Which of the Gods Above lies hidden here? What deity
forced from etherial realms, deigns to dwell in viewless caverns?
A God of heaven earthbound? Which of Them endures this,
keeping all secrets of every-flowing Time, telling
the world its future, ready to show Himself to our race,
to suffer the touch of man? A God mighty and strong,
one who sings our fate? or, if by His song He bids it,
one who creates it?
Perhaps, planted here to rule the world.
holding the globe aloft and poised in the void of space,
a large part of the Whole, of Jove, escapes through Cirrha’s
caves and is there inhaled, though knit to the heavenly thunderer

Despite the rhetorical/heretical use of Upper Case for the pagan deity this is powerful stuff. “To suffer the touch of man: a god mighty and strong” is exactly contactumque ferens hominis, agnusque potensque, “planted here to rule the world” terris inserta regendis: here Joyce is plainer and more compact—and more effective—than either previous translation.

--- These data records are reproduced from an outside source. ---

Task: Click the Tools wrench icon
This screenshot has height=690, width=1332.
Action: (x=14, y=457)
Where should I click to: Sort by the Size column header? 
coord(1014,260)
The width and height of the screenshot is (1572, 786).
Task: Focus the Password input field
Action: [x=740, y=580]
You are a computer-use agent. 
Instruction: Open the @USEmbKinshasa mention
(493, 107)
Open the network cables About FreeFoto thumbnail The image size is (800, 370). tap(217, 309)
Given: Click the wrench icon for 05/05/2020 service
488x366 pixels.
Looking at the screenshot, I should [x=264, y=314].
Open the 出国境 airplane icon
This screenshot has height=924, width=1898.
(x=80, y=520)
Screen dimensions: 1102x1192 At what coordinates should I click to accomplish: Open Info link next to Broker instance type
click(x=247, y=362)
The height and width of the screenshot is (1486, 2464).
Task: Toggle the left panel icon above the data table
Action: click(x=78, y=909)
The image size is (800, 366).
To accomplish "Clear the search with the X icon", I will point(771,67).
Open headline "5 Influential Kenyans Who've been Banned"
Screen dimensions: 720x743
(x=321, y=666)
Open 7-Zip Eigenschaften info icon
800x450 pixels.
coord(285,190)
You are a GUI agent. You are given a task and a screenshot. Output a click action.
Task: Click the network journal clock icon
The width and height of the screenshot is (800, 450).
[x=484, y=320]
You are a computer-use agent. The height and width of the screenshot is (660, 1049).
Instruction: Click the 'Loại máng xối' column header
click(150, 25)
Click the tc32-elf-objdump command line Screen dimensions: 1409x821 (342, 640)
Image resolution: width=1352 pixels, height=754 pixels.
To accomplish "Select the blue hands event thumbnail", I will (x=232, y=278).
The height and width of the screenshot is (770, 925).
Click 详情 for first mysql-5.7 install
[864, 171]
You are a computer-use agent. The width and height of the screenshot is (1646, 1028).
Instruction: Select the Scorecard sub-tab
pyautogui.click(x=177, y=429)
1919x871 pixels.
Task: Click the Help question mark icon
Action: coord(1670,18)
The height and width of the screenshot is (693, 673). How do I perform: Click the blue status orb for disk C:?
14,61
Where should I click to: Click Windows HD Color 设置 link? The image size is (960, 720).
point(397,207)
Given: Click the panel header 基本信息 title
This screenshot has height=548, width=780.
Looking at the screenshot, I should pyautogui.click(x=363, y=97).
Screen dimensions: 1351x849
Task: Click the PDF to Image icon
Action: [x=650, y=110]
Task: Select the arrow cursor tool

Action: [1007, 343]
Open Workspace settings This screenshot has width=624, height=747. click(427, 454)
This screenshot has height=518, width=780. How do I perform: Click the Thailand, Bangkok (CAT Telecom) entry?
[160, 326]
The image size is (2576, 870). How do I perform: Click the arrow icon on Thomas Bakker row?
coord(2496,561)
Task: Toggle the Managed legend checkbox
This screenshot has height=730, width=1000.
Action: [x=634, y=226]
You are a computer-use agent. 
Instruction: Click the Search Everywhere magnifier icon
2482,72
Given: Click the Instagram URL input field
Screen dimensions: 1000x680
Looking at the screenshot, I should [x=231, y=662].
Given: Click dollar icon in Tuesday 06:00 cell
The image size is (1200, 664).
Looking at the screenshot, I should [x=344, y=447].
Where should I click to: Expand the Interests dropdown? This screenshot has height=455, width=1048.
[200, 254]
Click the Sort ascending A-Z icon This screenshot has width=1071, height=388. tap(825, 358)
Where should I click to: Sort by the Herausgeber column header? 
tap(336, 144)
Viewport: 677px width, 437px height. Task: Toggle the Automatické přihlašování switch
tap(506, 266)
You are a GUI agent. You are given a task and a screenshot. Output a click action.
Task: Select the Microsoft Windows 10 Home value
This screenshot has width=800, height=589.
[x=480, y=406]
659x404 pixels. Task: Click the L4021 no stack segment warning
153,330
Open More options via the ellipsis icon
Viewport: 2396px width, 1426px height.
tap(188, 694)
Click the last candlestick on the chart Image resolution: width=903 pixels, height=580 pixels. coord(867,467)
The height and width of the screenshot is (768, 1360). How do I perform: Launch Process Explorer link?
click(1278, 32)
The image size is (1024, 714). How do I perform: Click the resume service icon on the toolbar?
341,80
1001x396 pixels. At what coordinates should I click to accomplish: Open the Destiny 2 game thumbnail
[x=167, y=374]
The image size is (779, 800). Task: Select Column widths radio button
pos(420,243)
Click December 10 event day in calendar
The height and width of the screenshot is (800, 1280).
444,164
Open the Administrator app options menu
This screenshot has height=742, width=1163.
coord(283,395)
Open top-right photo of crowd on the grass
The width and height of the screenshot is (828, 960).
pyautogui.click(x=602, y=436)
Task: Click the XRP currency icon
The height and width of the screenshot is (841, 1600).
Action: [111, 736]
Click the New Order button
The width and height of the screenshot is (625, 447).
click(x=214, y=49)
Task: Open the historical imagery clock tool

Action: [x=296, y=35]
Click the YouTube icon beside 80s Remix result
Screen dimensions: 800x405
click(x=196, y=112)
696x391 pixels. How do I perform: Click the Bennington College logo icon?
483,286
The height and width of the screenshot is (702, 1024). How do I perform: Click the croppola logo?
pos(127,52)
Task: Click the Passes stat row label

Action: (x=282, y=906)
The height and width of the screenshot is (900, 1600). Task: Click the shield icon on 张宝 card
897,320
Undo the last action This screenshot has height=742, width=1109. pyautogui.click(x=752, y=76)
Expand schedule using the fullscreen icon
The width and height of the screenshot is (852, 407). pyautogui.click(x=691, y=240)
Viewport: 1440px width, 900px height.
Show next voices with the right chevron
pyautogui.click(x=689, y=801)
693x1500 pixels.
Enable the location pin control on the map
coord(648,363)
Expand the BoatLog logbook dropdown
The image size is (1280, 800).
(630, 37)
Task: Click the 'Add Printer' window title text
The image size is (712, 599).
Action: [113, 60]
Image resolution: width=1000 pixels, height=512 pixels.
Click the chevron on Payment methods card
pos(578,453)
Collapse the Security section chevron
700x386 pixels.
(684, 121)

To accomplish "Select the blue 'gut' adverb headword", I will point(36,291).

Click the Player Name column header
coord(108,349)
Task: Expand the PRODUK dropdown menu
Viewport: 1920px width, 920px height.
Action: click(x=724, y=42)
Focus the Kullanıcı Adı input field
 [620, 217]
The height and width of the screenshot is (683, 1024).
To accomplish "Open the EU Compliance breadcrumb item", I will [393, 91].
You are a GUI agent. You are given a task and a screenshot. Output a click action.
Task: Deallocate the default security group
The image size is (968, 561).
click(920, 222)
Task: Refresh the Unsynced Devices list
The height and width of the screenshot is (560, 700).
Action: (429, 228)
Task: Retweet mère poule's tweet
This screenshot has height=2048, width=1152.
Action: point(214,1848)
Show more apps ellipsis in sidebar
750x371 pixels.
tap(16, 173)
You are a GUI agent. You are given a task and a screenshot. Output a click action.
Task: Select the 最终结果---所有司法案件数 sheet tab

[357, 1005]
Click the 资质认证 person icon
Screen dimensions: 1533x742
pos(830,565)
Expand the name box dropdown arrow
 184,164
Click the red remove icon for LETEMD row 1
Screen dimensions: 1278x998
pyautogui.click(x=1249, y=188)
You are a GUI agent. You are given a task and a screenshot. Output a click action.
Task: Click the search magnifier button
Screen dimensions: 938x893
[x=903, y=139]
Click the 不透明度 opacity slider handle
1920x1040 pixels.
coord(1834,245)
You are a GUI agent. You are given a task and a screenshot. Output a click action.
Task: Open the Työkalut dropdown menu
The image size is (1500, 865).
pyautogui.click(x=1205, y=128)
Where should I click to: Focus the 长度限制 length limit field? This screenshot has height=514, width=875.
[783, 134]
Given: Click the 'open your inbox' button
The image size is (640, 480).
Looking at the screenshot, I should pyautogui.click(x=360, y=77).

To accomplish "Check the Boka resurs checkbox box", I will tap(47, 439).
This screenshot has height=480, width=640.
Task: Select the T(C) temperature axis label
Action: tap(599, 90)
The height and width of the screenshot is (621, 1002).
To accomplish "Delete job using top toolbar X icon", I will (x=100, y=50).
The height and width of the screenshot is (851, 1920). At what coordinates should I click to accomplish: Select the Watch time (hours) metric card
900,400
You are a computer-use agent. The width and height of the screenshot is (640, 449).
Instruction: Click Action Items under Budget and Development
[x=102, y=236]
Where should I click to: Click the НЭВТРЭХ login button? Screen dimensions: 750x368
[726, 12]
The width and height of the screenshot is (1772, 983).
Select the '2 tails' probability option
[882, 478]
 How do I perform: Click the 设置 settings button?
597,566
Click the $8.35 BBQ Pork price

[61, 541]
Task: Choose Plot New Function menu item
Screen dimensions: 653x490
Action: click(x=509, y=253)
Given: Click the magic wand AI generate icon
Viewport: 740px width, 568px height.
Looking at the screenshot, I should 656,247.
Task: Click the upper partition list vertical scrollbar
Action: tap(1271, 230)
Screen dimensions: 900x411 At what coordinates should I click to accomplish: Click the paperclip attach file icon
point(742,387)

Pompey’s soul is a different challenge, to manage the sublime and skirt potential absurdity—and Joyce does not fall short:

But his soul did not lie dead
in Egyptian embers.
Nor did meager ash
fetter his mighty shade:
he soared from the bone-fire,  (sic—a nice touch)
leaving behind half-charred limbs and
demeaning pyre both:
he seeks the dome of the Thunderer
Where black sky
is pinned to star-laden poles, in the space
that spreads
between Earth and the looping moon, there
halfway to godhood dwell souls
uncorrupted by life, fitted
by fiery Virtue to bear
ether’s lowest limits:
later, drawn up as Spirit
they join eternal spheres.
Never do those coffined in gold
or interred with incense
enter there!

Before the publication of Joyce, I had been happy with Widdows’ rendering, and impressed by Braund’s fine scholarship. These judgements still stand, but in her combination of artistry (and I believe accuracy) and sheer outreach to readers beyond our field Joyce’s version is to be preferred. Which does not in any way diminish the value of exposing students with or without Latin to all three versions in order to teach them more about Lucan, about poetry and the two languages, old and new.